To verify this, I started with a site that I understood. TribalPages.com is a family tree site that
I have done some consulting for, and they have RSS feeds for their
two forums. The traffic on those forums is very low by any
standards, with 20-50 posts per day. Yet when I searched Google for
distinctive phrases from those posts, such as "about the search in
the forum", I found results in the main Google index less than an
hour after the posts were made. Additional tests showed that it
didn't really matter whether I included any meaningful keywords in
the text: the entire text was already searchable on Google.
My next thought was that Google was personalizing the results or
searching sites that I regularly visited (which would be interesting
enough). Several friends confirmed what I'd found, and they were
not regulars to TribalPages or TBO.com, another site I tested. However, just to be sure, I ssh'd into a server that was just put
online in a colo site last Friday and used lynx to visit a
small-town newspaper site that I'd never visited,
bradenton.com). I found a unique phrase on a news story
less than a few hours old ("detectives also had found two burn
barrels") and searched Google for it. The
story was the only
result returned. Again, the search phrase was not in the RSS feed.
Try it yourself
Here's a walk-through of how to test this for yourself. I'd be
interested to hear whether others can confirm this or have a better
explanation.
1. Pick a fairly low volume website that has articles with
comments. It must also have an RSS feed of the articles.
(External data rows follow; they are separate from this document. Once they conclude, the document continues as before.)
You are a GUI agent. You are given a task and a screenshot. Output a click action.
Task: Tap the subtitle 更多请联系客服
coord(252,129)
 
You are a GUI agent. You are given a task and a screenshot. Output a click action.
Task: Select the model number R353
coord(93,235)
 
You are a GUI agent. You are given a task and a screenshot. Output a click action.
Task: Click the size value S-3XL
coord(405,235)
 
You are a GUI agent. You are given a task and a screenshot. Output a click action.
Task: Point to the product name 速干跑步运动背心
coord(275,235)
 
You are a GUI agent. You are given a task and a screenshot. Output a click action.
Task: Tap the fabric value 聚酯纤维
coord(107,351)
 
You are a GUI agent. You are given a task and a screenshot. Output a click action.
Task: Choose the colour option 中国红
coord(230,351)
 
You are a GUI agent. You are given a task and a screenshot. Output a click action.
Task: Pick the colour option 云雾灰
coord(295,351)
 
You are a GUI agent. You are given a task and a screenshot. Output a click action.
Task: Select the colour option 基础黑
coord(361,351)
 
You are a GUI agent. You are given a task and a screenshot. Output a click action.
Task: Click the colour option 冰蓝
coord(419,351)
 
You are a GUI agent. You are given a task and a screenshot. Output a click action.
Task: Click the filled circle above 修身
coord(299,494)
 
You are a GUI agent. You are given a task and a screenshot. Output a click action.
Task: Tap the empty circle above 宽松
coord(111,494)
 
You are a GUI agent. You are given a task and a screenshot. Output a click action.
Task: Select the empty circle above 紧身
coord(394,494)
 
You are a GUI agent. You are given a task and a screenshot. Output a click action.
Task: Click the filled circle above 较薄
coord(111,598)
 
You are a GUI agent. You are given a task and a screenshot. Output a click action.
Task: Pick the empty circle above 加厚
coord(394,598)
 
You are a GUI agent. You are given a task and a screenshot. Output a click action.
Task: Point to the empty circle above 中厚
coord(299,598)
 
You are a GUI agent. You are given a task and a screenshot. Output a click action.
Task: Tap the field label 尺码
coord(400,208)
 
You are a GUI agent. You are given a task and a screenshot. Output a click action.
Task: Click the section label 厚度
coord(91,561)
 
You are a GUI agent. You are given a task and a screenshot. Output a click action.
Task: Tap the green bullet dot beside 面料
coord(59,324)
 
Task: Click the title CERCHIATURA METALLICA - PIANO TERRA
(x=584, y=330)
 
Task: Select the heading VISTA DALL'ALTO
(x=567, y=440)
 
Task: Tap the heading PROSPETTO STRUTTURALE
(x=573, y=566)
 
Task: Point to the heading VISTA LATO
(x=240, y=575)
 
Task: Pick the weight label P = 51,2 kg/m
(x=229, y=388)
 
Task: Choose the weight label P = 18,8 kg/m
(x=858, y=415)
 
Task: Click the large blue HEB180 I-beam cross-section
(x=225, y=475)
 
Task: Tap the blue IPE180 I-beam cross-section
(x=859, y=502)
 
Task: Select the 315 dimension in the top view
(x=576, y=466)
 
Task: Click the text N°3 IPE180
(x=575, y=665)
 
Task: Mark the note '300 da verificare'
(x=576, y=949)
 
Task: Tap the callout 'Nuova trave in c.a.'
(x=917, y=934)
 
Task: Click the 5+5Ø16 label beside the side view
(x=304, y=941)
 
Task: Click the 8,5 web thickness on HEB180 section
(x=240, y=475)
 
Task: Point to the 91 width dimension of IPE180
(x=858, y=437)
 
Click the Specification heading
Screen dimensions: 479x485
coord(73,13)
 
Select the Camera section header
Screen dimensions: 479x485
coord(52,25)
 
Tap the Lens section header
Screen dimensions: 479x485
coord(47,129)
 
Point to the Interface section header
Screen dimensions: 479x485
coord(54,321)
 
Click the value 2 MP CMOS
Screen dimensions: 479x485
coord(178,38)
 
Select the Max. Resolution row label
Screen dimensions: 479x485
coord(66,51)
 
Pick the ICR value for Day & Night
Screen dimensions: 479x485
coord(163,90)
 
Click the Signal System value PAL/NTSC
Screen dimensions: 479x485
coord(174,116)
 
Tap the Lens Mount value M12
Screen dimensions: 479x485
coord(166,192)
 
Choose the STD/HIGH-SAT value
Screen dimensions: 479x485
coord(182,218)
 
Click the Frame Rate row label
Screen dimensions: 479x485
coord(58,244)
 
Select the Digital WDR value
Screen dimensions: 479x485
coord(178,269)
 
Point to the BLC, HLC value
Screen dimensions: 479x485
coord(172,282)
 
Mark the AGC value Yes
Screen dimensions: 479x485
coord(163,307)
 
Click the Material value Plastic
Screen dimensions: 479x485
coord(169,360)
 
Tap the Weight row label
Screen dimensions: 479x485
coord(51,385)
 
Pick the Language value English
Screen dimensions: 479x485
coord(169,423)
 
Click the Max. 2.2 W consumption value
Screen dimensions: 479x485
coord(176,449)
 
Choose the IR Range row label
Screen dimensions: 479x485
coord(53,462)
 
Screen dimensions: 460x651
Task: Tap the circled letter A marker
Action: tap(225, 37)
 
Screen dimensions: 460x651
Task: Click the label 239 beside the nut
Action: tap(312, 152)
For
this example, we'll choose the American Bar Association
Journal's Daily News page. (Yes,
I realize that isn't small, but I don't want to hammer some
small site from Groklaw).
2. Find a story that is between 1 and 12 hours old. Here, we'll
use this one.
3. Go to a section of the page that is not in the RSS feed.
Most feeds contain only the first paragraph or two, so any
text after that should be a good test. It's tempting to use
comments, and that often works, but some sites (like Groklaw)
do not allow Google to index pages with comments and others
use Javascript to display them. Pick out a unique phrase that
is unlikely to be found elsewhere, but is really unrelated to
the content. We'll use the phrase "pose significant issues
for employers concerning"
4. Search Google using double quotes around the phrase, and you
will see search results like
this
that point right back to your article. When I ran that
search, the results said it was posted "2 hours ago".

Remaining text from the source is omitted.